練習問題:
[1] 代理出産についての本文で、日本学術会議の検討委員会が示した報告書案は何を求めているか。
[2] 代理出産についての本文のうち、「規制を実効的なものにし,海外」で始まり「な検討を求める声も出ている。」で終わる部分を書き写せ。

##### 本文

代理出産:法律で一律禁止を 学術会議検討委が報告書案2008年01月18日

一方的な情に流されない報告で,ホッとしています。

http://mainichi.jp/select/science/news/20080119k0000m040099000c.html

不妊夫婦のために他の女性が夫婦の受精卵を妊娠・出産する代理出産について、日本学術会議の検討委員会は18日、代理出産を法律で一律に禁止することを求める報告書案を提示した。法で規制する方針については合意したが、一部容認を求める意見も出され、調整を続けることにした。

この日は、背景説明や代理出産の許容性に関する部分の報告書案が示された。代理出産を許容するか否かに関し、▽死亡の危険性のある妊娠・出産を第三者に課す問題が大きい▽胎児への影響が不明▽「家」を重視する日本では強制や誘導が懸念される▽本来の生殖活動から大きく逸脱している▽胎児に障害があった場合の解決が当事者間の契約だけでは困難--などの問題点を指摘した。

そのうえで、このような技術を不妊夫婦の希望や妊娠・出産者との契約、医師の判断だけに委ねることは「妥当性を欠く」として、法律による規制を求めた。

だが、法律で禁止する対象や処罰の範囲については意見が分かれた。委員の中には「全面禁止にはすべきでない。報告書は両論併記にすべきだ」との意見もあり、次回の検討委を目指して調整することになった。

私は主に,代理出産者に対する身体的負担と,日本では強制や誘導が懸念されることから,代理出産契約は営利,非営利問わず禁止すべきと考えています。

規制を実効的なものにし,海外で行うことが跳梁跋扈することを防ぐためには,依頼者,仲介業者及び医師に対して,国外犯も処罰するという形の罰則規定を設けるべきでしょう。

また,強制や誘導のおそれという点からは,近親者による代理出産は特に強く規制すべきように思います。

ところで,毎日の別の記事では,

一方、代理出産に関する科学的な研究について、国の厳重な管理のもとで試行的に実施する方法があると言及している。具体的な実施方法については国が検討し、20~30年にわたり、生まれた子の成長過程や出産した女性の健康状況について報告義務を課すなど慎重な検討を求める声も出ている。

と書かれています。この試行的実施って,脱法行為として機能するおそれはないんでしょうか。

##########
##### 資料

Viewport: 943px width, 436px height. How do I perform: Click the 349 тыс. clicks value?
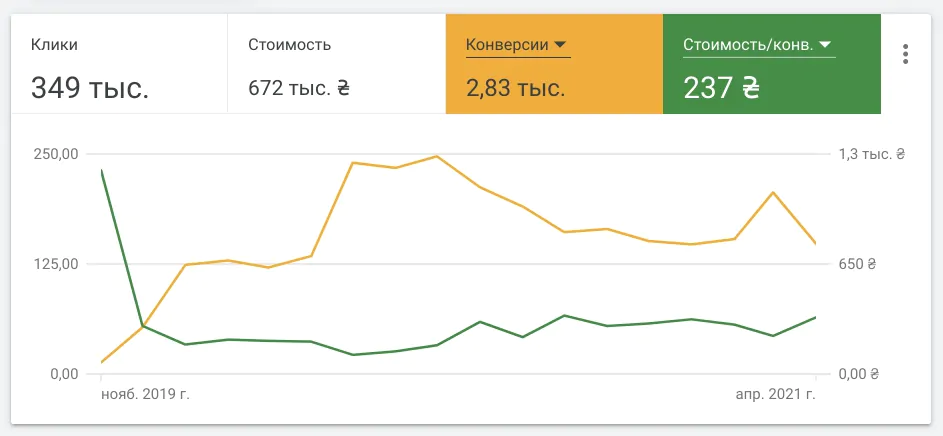coord(89,89)
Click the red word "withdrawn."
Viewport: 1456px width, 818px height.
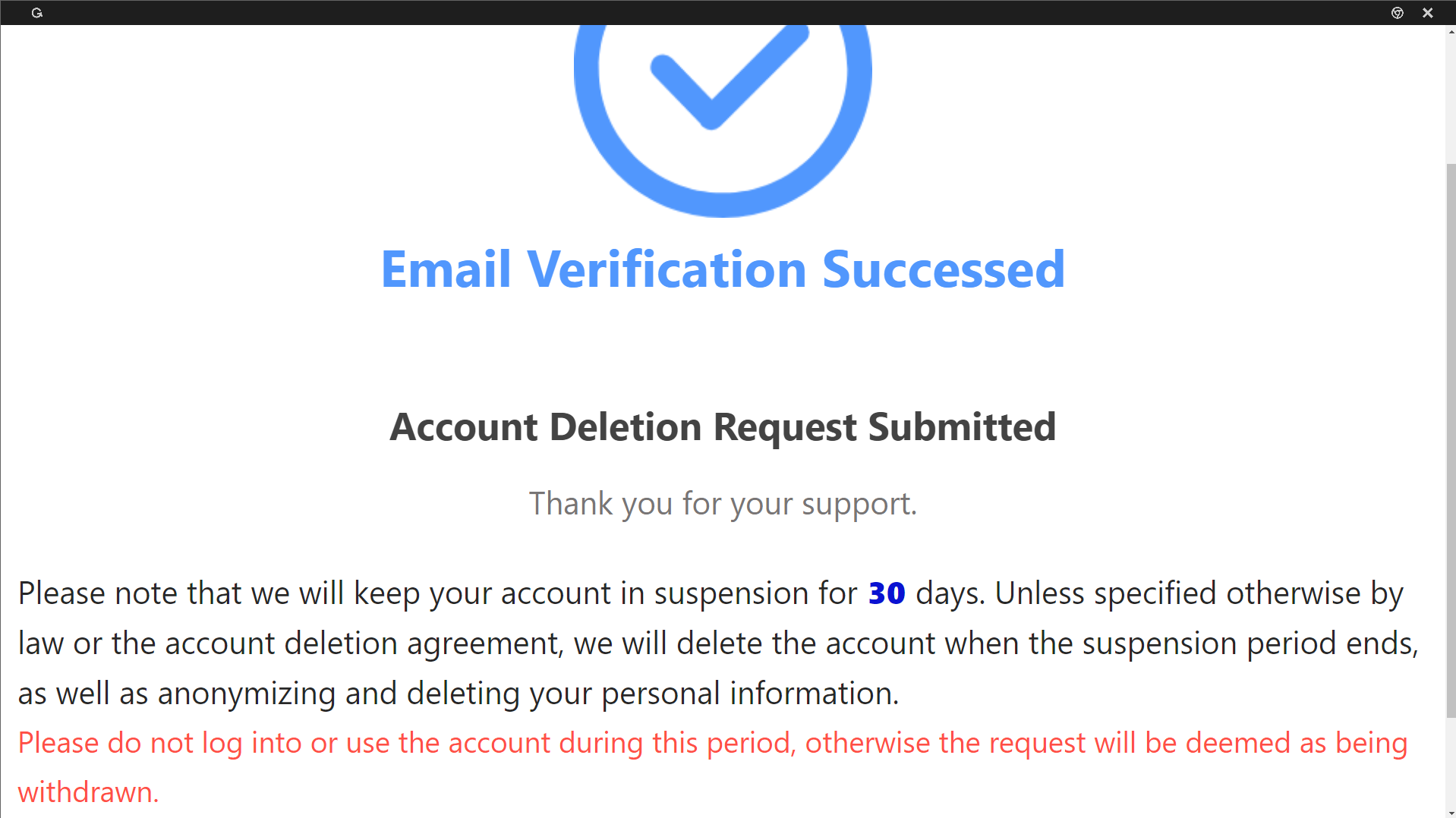(88, 792)
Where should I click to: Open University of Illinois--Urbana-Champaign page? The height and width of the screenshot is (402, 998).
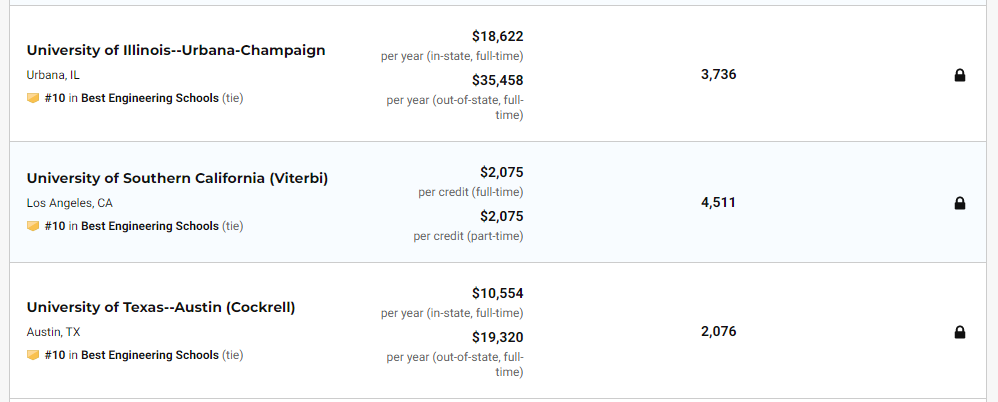(x=176, y=50)
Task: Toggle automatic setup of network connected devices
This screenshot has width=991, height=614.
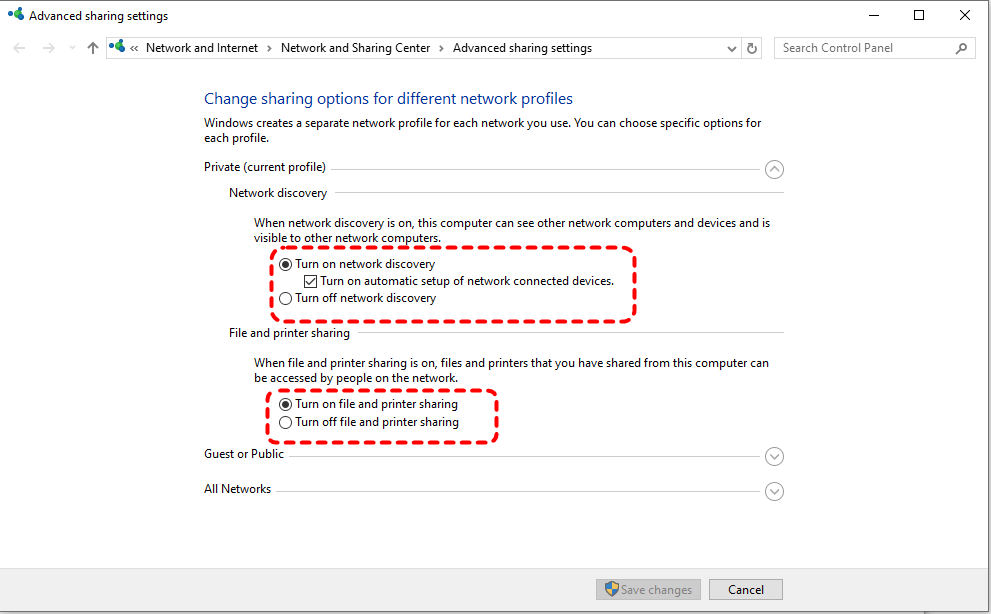Action: (311, 282)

##########

解答例:
[1] 代理出産を法律で一律に禁止すること。

[2]
規制を実効的なものにし,海外で行うことが跳梁跋扈することを防ぐためには,依頼者,仲介業者及び医師に対して,国外犯も処罰するという形の罰則規定を設けるべきでしょう。

また,強制や誘導のおそれという点からは,近親者による代理出産は特に強く規制すべきように思います。

ところで,毎日の別の記事では,

一方、代理出産に関する科学的な研究について、国の厳重な管理のもとで試行的に実施する方法があると言及している。具体的な実施方法については国が検討し、20~30年にわたり、生まれた子の成長過程や出産した女性の健康状況について報告義務を課すなど慎重な検討を求める声も出ている。